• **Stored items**

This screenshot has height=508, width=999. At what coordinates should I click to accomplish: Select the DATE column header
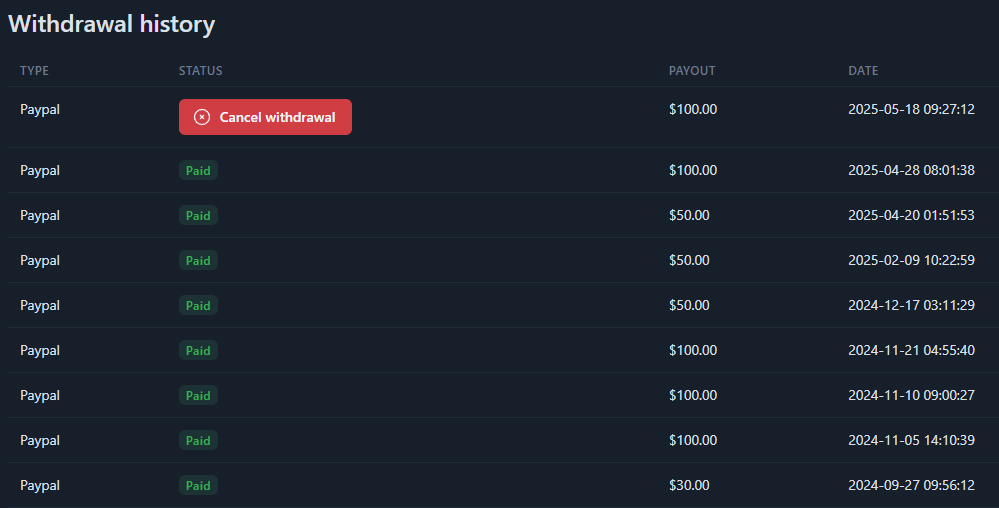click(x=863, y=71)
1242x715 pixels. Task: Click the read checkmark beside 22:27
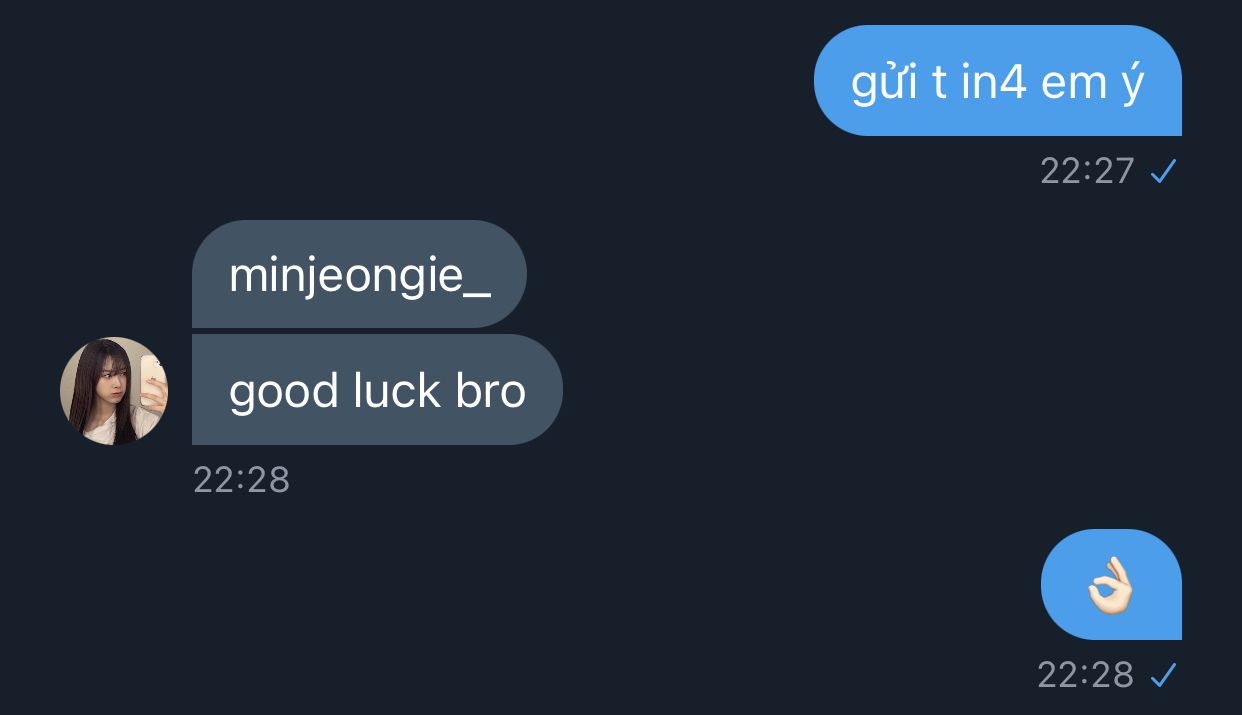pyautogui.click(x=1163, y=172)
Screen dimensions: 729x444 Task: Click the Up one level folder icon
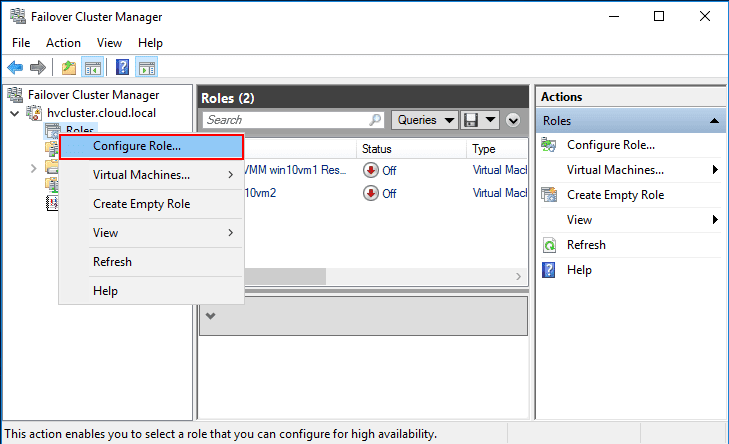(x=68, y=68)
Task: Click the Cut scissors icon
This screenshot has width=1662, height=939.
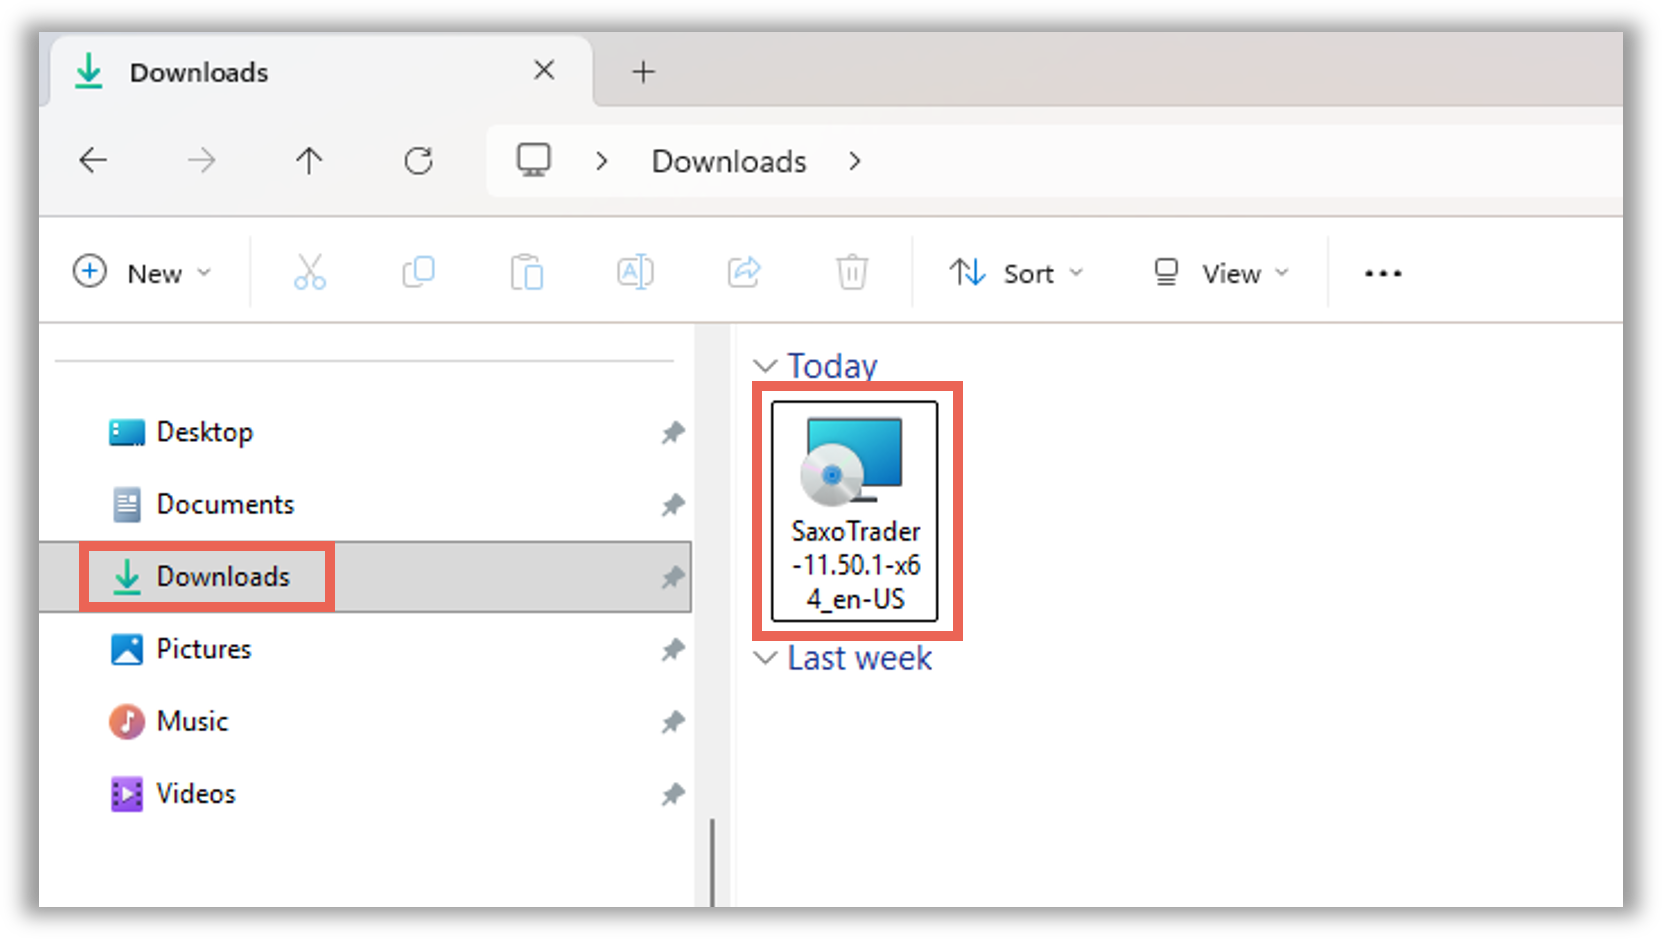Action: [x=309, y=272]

• **Exercise directions**
Using the records above, output their complete text exactly, minus any images.

• **Written solution**
This screenshot has height=508, width=999. At what coordinates should I click to accomplish: Select the DATE column header
click(x=863, y=71)
1242x715 pixels. Task: Click the read checkmark beside 22:27
pyautogui.click(x=1163, y=172)
Screen dimensions: 729x444 Task: Click the Up one level folder icon
(x=68, y=68)
Task: Click the Cut scissors icon
This screenshot has width=1662, height=939.
Action: [x=309, y=272]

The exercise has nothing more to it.